4581 Asclepius

Discovery
- Discovered by: H. E. Holt; N. G. Thomas;
- Discovery site: Palomar Obs.
- Discovery date: 31 March 1989

Designations
- Pronunciation: /əˈskliːpiəs/
- Named after: Asclepius (Greek mythology)
- Alternative designations: 1989 FC
- Minor planet category: Apollo; NEO; PHA;

Orbital characteristics
- Epoch 28 May 2014 (JD 2456805.5)
- Uncertainty parameter 0
- Observation arc: 27.27 yr (9,959 days)
- Aphelion: 1.3874 AU
- Perihelion: 0.6574 AU
- Semi-major axis: 1.0224 AU
- Eccentricity: 0.3570
- Orbital period (sidereal): 1.03 yr (378 days)
- Mean anomaly: 194.55°
- Mean motion: 0° 57^{m} 12.24^{s} / day
- Inclination: 4.9190°
- Longitude of ascending node: 180.30°
- Argument of perihelion: 255.30°
- Earth MOID: 0.0036 AU

Physical characteristics
- Dimensions: 300 m^{[citation needed]}
- Absolute magnitude (H): 20.7

= 4581 Asclepius =

Sub-kilometer-sized asteroid

4581 Asclepius /əˈskliːpiəs/, provisional designation , is a sub-kilometer-sized asteroid, classified as near-Earth object and potentially hazardous asteroid of the Apollo group that makes close orbital passes with Earth. Discovered on 31 March 1989 by American astronomers Henry Holt and Norman Thomas at Palomar Observatory, Asclepius is named after the Greek god of medicine and healing.

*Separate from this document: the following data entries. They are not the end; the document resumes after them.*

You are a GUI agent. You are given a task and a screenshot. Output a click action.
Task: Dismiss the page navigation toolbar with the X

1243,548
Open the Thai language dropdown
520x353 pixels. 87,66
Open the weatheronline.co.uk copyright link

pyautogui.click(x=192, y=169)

Asclepius passed by Earth on 22 March 1989 at a distance of 0.00457 AU. Although this exceeds the Moon's orbital radius, the close pass received attention at that time. "On the cosmic scale of things, that was a close call", said Dr. Henry Holt. Geophysicists estimate that collision with Asclepius would release energy comparable to the explosion of a 600 megaton atomic bomb. The asteroid was discovered 31 March 1989, nine days after its closest approach to the Earth.

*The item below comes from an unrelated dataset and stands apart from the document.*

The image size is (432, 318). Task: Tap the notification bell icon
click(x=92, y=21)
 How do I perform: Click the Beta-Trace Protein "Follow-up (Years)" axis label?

Subsequent discoveries revealed that a whole class of such objects exists. Close approaches by objects the size of Asclepius pass by every two or three years, undetected until the start of computerized near-Earth object searches.

On 24 March 2051, the asteroid will pass 0.0123 AU from the Earth. It will be the eighth pass of less than 30 million km in this century. JPL shows that the uncertainty region of the asteroid will cause it to most likely pass from 0.02 AU to 0.17 AU from the Earth in 2135.